▶ [Problem description]
Every line holding the string "agent" is to be copied from the entries below.

Stored records
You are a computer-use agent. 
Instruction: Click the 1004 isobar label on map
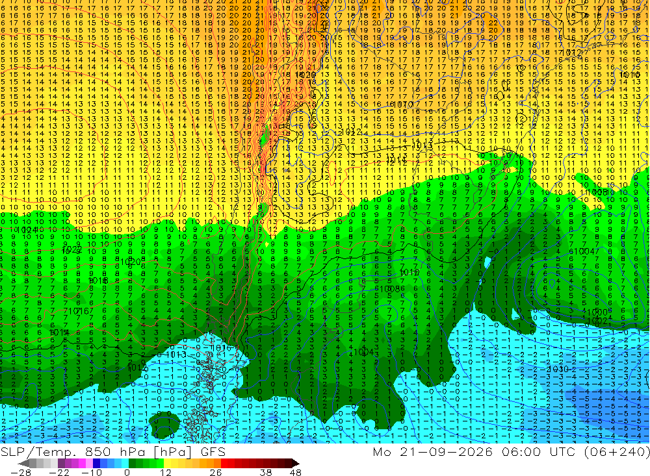pyautogui.click(x=364, y=352)
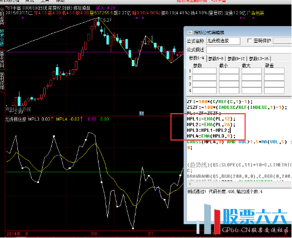The image size is (292, 238).
Task: Click the yellow 广告包装 label in info bar
Action: 255,13
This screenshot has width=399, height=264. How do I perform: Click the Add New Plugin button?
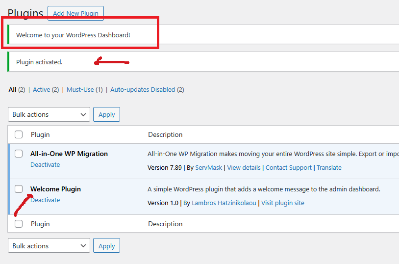75,13

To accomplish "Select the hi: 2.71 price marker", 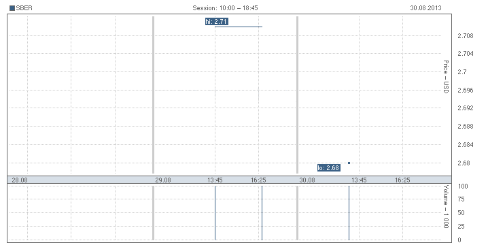I will click(x=217, y=22).
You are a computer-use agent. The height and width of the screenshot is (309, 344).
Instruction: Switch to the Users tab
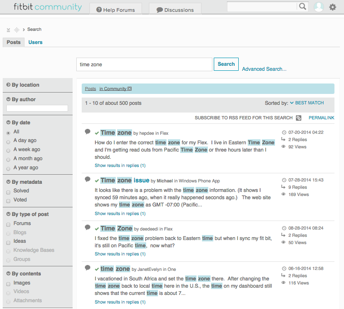[35, 42]
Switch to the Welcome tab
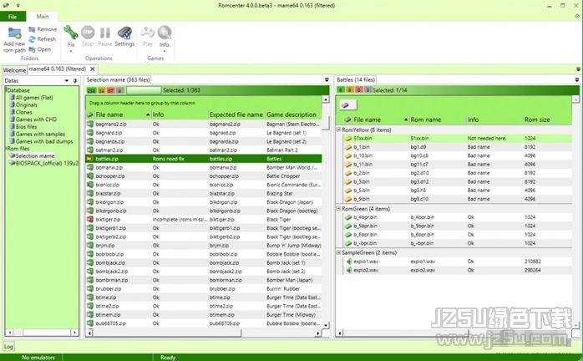The width and height of the screenshot is (583, 361). point(14,69)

▶ [Solution below]
You are a computer-use agent. 
You are a computer-use agent. The height and width of the screenshot is (309, 344).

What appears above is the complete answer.